MATERIAL PROVIDED:
+---+

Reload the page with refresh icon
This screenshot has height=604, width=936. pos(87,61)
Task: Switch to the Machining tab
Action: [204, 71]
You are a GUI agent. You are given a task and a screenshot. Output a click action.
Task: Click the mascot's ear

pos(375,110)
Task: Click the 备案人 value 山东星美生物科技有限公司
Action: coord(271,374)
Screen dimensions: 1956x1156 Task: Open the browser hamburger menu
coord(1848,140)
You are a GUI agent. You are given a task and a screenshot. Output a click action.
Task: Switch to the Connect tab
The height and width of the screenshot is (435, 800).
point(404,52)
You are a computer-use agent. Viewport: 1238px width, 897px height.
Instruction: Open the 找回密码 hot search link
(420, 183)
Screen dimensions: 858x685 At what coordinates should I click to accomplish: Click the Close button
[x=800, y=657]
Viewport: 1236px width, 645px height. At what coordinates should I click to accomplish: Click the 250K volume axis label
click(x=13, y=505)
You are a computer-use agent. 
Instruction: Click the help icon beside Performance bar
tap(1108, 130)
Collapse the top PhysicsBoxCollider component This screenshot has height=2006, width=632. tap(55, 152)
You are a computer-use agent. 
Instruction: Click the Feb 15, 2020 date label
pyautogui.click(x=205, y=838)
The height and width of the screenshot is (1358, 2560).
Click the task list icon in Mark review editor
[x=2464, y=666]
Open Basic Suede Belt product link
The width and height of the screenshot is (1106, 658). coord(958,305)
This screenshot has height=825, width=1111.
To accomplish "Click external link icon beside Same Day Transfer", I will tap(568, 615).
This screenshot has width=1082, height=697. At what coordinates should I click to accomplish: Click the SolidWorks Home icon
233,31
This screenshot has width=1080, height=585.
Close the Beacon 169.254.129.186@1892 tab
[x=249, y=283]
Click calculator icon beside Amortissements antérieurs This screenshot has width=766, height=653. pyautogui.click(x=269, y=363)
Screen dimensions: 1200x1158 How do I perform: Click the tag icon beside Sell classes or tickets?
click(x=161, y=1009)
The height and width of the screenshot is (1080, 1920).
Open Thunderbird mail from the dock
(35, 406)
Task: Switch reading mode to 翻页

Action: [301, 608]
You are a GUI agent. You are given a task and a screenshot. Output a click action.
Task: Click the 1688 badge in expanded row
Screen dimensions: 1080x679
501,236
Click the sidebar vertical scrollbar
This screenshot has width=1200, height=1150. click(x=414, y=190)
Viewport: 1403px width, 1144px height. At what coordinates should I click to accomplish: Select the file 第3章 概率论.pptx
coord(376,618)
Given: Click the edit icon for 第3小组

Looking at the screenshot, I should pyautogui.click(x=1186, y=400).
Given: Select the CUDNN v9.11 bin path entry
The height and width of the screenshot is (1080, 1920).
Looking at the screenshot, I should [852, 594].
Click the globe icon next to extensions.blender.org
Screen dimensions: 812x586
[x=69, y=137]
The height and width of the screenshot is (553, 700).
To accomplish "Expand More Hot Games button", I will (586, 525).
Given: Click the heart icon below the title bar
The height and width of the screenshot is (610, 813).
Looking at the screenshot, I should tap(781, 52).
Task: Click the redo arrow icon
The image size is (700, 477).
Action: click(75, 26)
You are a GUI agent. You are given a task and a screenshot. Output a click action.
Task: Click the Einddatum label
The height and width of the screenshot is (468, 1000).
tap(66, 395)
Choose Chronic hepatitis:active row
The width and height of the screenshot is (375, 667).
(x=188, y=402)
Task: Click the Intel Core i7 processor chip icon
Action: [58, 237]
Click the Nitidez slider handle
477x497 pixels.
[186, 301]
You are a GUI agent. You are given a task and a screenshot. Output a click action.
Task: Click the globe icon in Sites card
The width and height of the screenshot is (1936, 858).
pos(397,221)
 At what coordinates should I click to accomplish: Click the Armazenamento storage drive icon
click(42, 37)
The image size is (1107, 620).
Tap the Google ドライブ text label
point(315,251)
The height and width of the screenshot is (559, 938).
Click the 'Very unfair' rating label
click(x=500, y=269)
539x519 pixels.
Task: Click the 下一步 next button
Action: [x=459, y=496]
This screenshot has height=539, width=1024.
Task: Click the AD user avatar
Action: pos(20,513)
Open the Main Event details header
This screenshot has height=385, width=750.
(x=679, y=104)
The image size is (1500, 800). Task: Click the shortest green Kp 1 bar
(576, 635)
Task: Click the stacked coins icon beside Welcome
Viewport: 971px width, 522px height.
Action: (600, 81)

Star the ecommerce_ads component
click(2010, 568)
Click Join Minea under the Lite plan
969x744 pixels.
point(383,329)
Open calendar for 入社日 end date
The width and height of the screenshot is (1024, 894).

+---+

REQUIRED WORK: Extract every line of the records that contains the string "Viewport", matching case exactly.

EXERCISE RESULT:
You are a computer-use agent. Viewport: 1238px width, 897px height.
Viewport: 1236px width, 645px height. At what coordinates should I click to accomplish: Click the 250K volume axis label
Viewport: 1403px width, 1144px height. At what coordinates should I click to accomplish: Select the file 第3章 概率论.pptx
Viewport: 971px width, 522px height.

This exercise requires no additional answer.